## [TEXTO BASE]
------------------------
O contrato administrativo é a base para o funcionamento da máquina pública. Ao avistarmos um edifício público podemos vislumbrar, de plano, uma série de contratos administrativos em curso, tais como: o contrato de locação do imóvel sede da repartição; o contrato de recepcionistas; o contrato de vigilância patrimonial; o contrato de manutenção de elevadores; o contrato de manutenção de ar condicionado; e por aí seguimos adiante.
Observe-se a importância do contrato administrativo para o perfeito funcionamento da máquina pública e o consequente cumprimento da missão institucional do órgão em questão.
Para tanto, necessário se torna que a contratação pública seja devidamente planejada (para evitar a interrupção do serviço); que haja uma boa qualidade do Termo de Referência ou do Projeto Básico (onde se especificará aquilo que se espera do futuro contratado); que haja adequação do edital de licitação aos ditames legais e jurisprudenciais (a fim de se evitar eventuais impugnações que possam retardar o certame); e por fim que haja uma eficiente fiscalização do contrato, com o objetivo de evitar a má execução do serviço pelo contratado.
Em síntese, são estas as etapas para o que se convenciona chamar de uma “boa contratação pública”, visto que o perfeito cumprimento de todas estas etapas minimizará o risco da solução de continuidade dos serviços e da escolha de proposta não vantajosa para a Administração.
Contudo, situações existem no mundo real que surpreendem o gestor público, como uma calamidade pública ou, ainda, a interrupção abrupta e inesperada da prestação do serviço contratado pela Administração, a despeito do fiel cumprimento de todas as etapas acima descritas. Tais situações demandam uma ação rápida e eficaz por parte da Administração.
------------------------
## [ENUNCIADO]
Passe para o inglês esta frase do texto sobre contratos administrativos: “Observe-se a importância do contrato administrativo para o perfeito funcionamento da máquina pública e o consequente cumprimento da missão institucional do órgão em questão.” O material a seguir não entra nesta atividade.

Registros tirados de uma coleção
------------------------
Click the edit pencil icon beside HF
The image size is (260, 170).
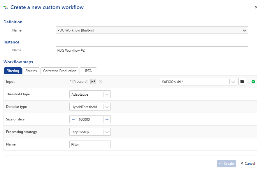(101, 82)
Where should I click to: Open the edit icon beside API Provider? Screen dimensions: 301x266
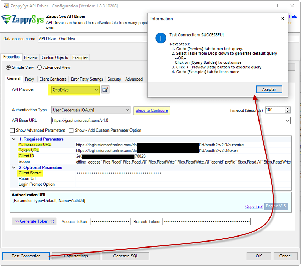105,90
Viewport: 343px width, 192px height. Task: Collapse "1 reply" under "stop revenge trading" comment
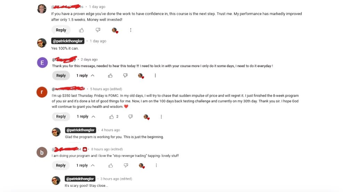(x=85, y=166)
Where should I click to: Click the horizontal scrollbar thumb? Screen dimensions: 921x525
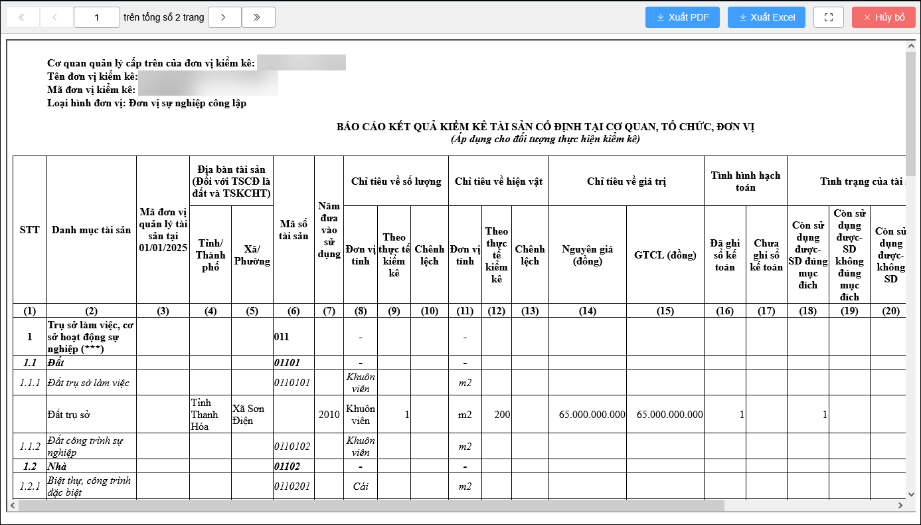tap(372, 506)
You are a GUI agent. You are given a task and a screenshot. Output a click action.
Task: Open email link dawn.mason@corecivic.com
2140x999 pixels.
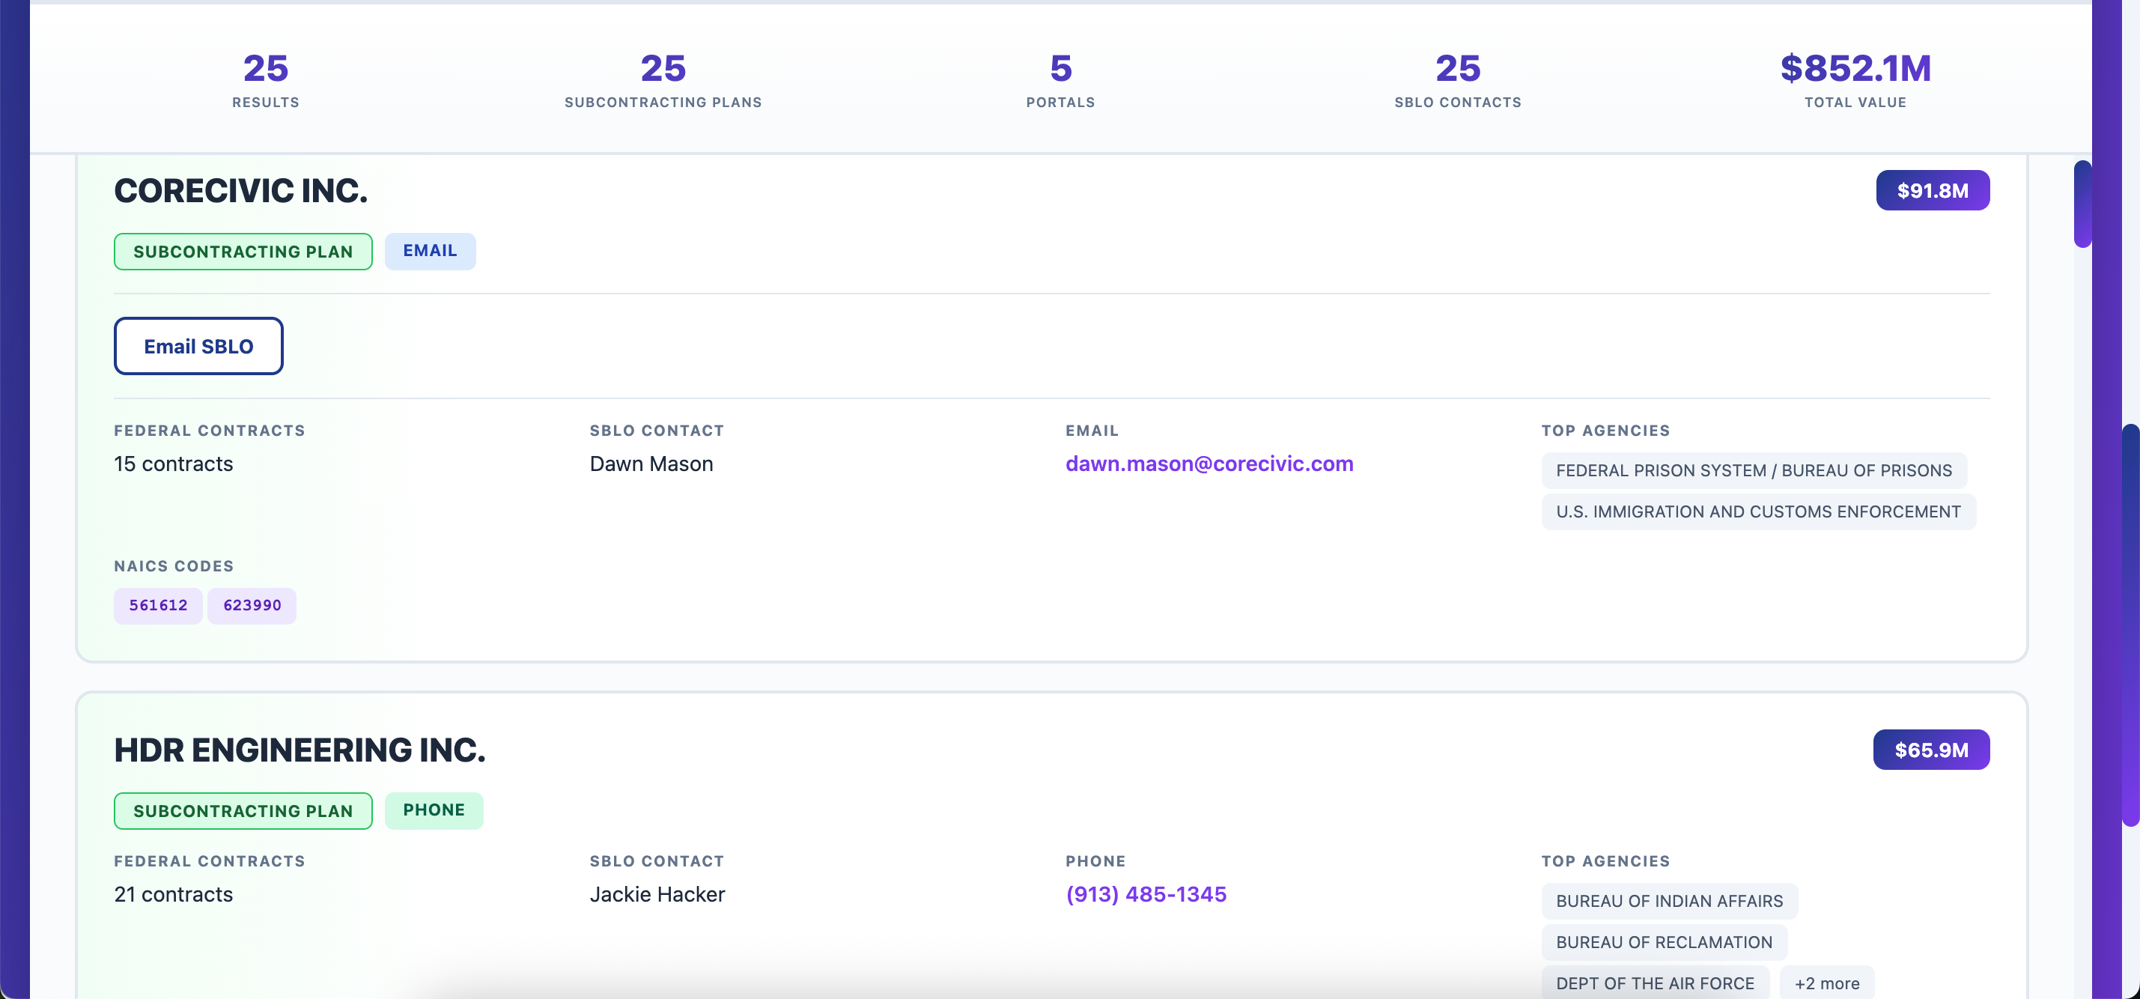coord(1209,464)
------------------------
## [RESPOSTA]
Note the importance of the administrative contract for the proper functioning of the public machinery and the consequent fulfillment of the institutional mission of the body in question.